**Stated problem**
Please update the part of the rows that opens with the line containing "Given: Open Table & Crash Games category" and closes with the line containing "Action: click(641, 317)", replacing "Crash Games" with "Arcade Games" and keeping everything else unchanged. Give back only those rows, without the pictures.

Lines of data
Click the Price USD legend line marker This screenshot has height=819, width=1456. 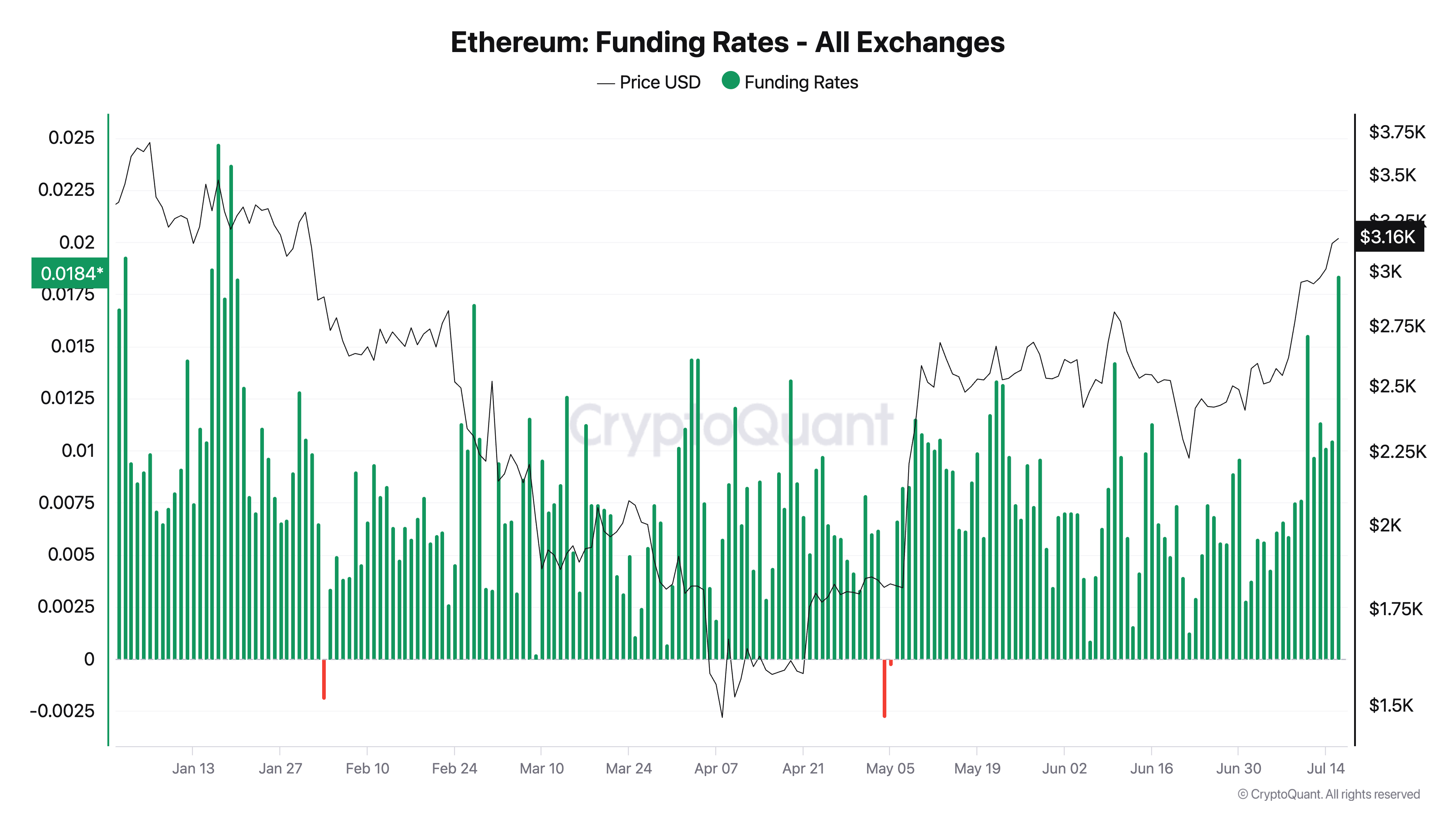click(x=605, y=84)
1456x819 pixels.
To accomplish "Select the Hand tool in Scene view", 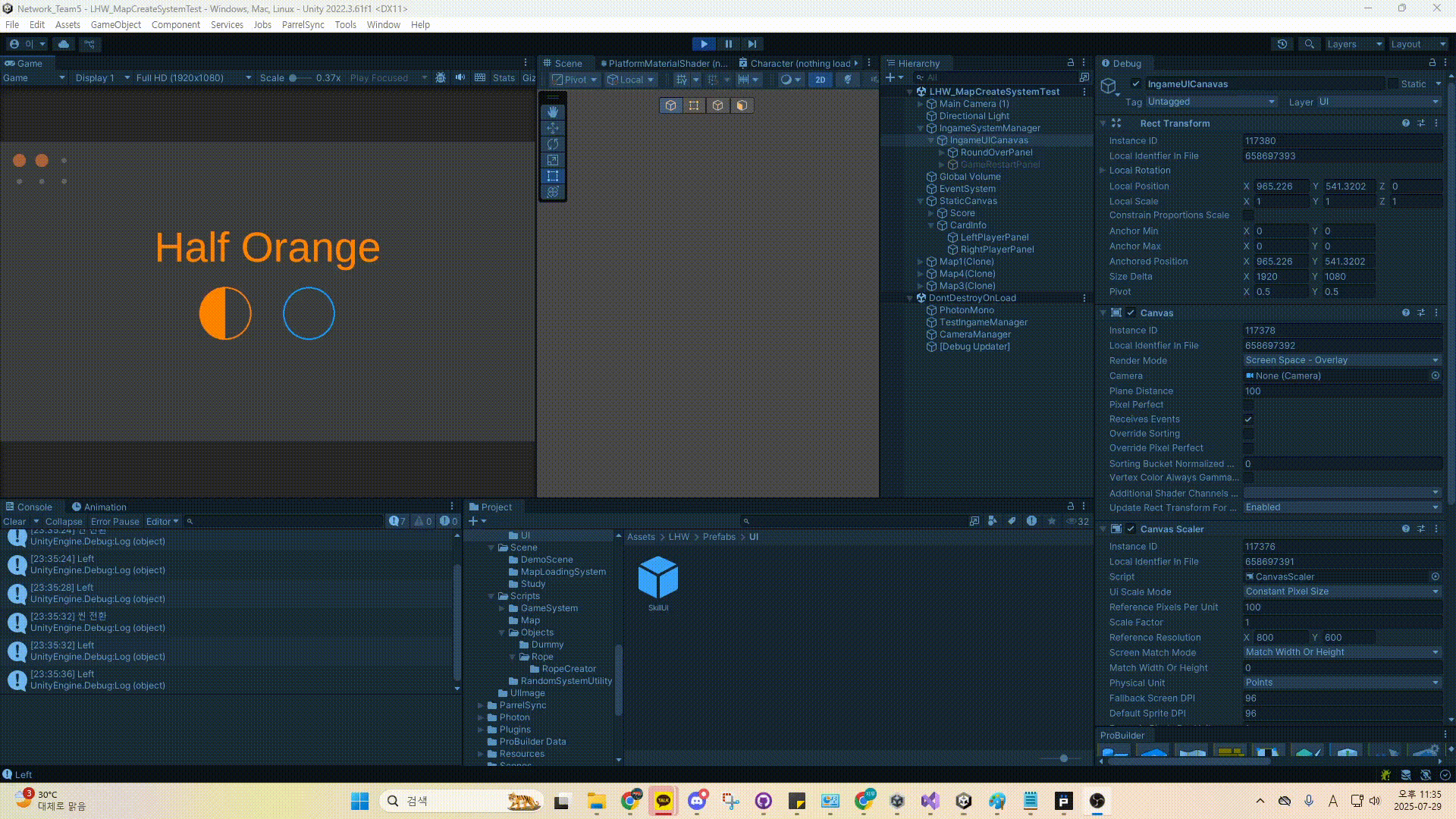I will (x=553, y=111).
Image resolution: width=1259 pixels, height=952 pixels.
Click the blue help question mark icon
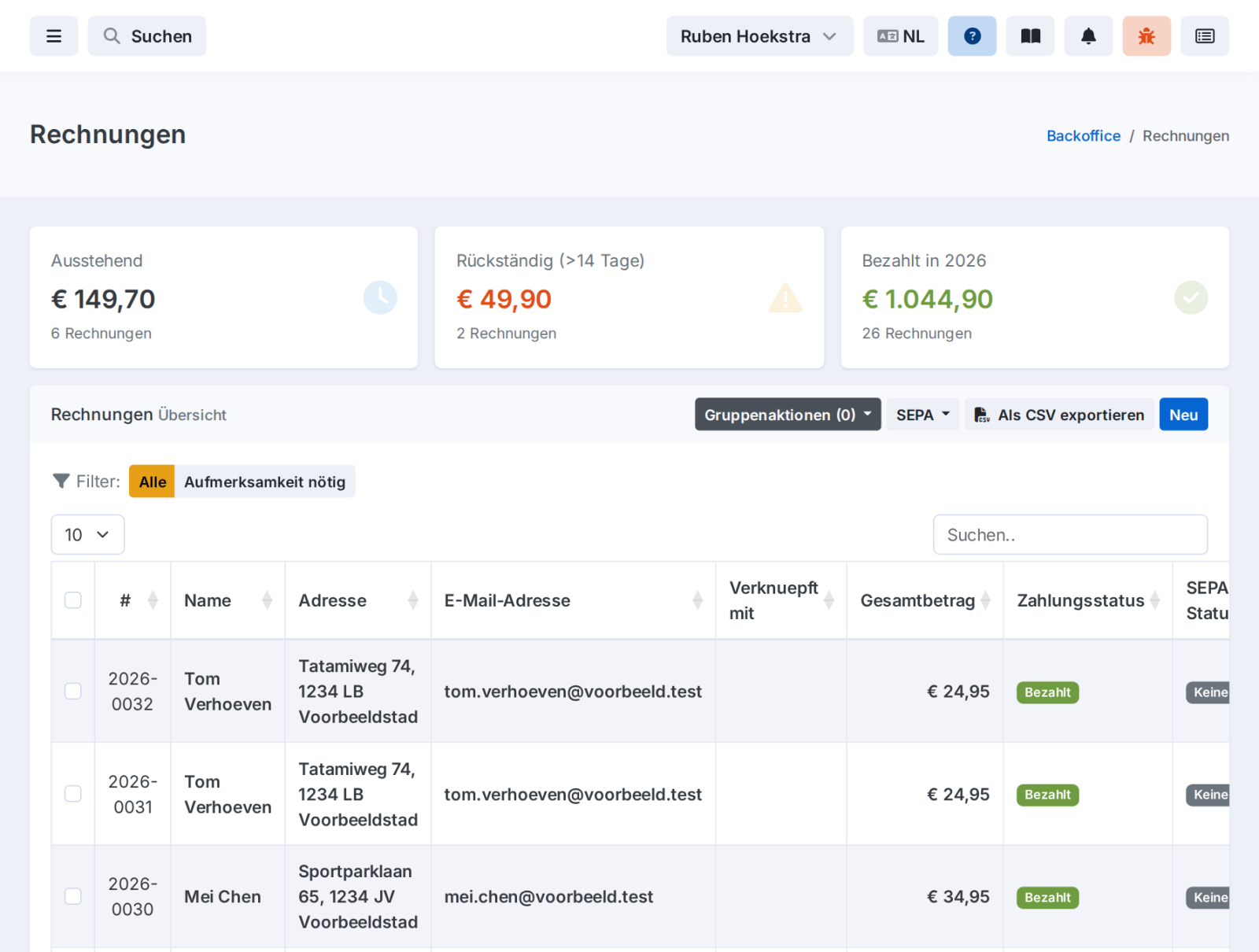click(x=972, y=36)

* * *

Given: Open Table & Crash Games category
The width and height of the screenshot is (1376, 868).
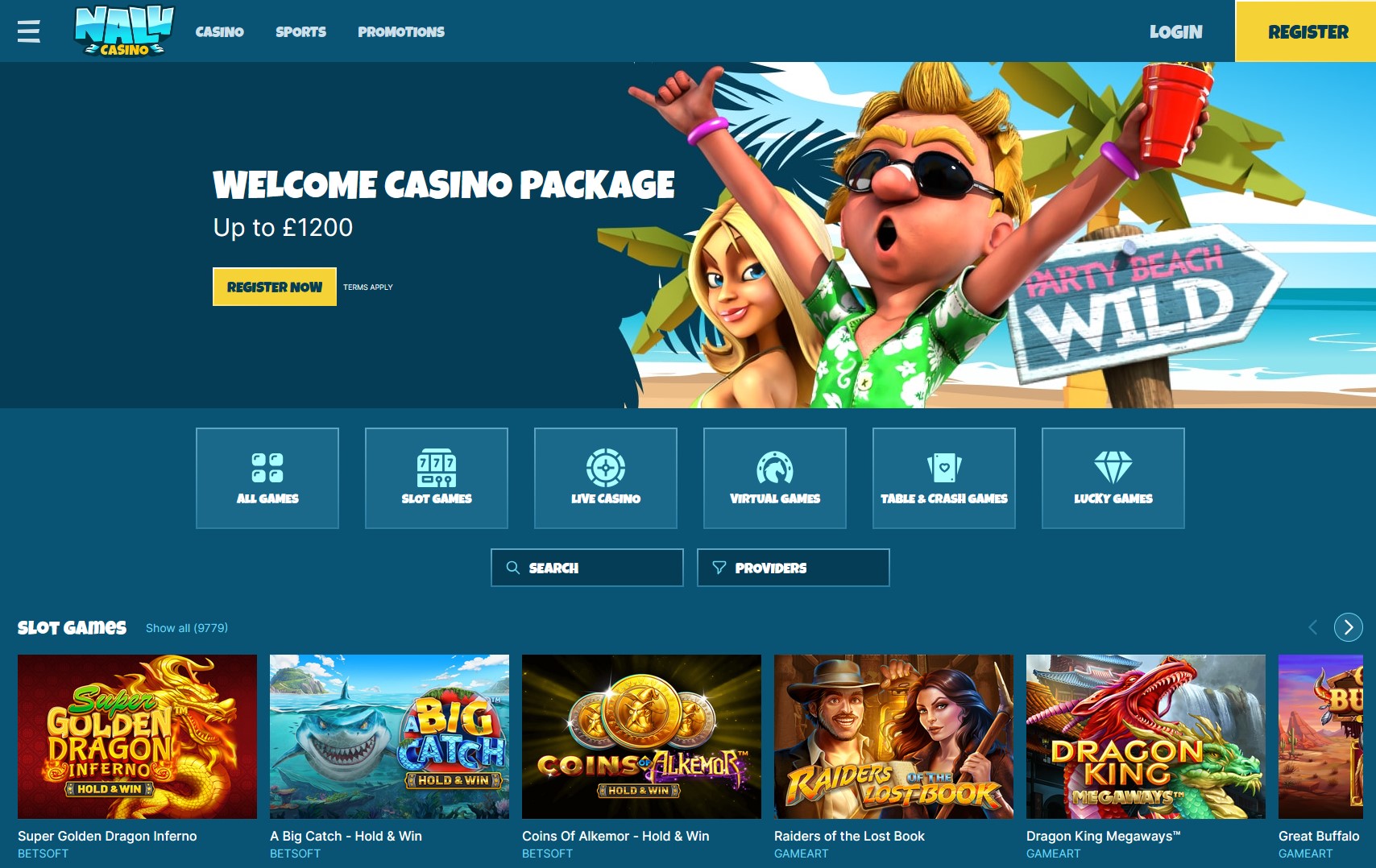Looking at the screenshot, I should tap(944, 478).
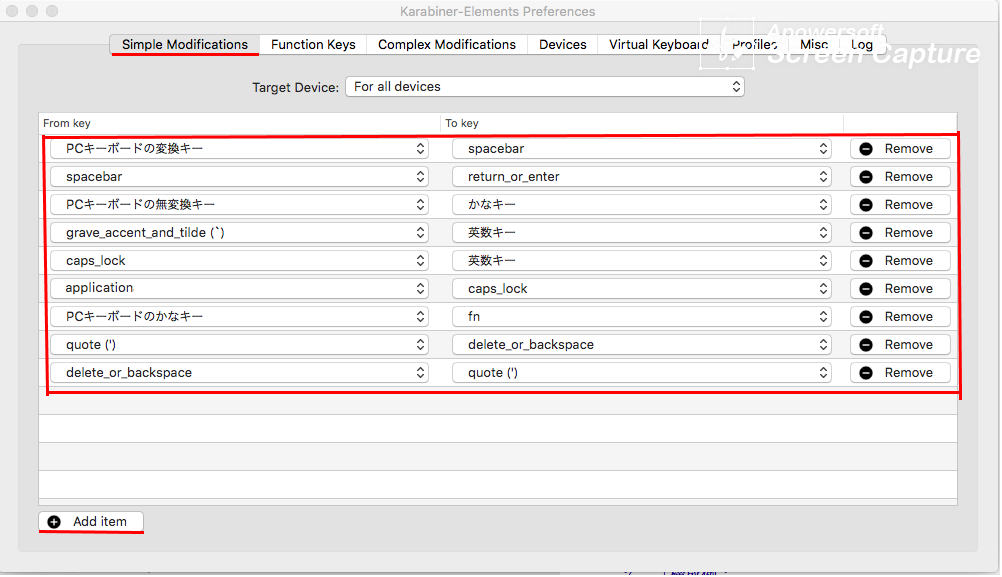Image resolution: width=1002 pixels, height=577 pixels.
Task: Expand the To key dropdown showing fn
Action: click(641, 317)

**Written answer**
Given: Open Table & Arcade Games category
The width and height of the screenshot is (1376, 868).
Looking at the screenshot, I should tap(944, 478).
Image resolution: width=1002 pixels, height=577 pixels.
Task: Expand the To key dropdown showing fn
Action: click(641, 317)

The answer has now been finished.